Input START

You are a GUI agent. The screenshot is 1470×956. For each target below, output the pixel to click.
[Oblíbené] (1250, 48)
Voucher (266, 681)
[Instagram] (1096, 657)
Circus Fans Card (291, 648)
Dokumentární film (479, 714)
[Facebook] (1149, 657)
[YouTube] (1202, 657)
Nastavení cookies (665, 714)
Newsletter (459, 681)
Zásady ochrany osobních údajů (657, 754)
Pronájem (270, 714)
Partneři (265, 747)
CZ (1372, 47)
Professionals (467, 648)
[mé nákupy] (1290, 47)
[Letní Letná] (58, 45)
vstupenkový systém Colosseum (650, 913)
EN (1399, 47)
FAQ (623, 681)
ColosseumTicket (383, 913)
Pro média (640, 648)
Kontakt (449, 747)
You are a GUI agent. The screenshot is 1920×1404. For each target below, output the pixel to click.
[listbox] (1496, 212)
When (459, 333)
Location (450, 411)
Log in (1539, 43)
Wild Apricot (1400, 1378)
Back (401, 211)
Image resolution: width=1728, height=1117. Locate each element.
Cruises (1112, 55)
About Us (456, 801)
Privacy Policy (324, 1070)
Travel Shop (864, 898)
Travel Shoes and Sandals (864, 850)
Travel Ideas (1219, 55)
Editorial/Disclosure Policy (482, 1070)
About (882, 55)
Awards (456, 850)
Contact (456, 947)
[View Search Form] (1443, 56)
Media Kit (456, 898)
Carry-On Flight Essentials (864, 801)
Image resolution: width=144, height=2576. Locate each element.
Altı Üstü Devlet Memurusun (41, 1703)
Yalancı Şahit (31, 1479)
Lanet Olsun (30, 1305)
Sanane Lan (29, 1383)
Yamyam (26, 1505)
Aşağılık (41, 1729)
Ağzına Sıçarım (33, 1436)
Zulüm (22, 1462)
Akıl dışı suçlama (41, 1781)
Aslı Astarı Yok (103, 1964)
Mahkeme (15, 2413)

Input END

Return each line of the entries that holds the string "width".

Image resolution: width=1728, height=1117. Locate each element.
Image resolution: width=144, height=2576. Locate each element.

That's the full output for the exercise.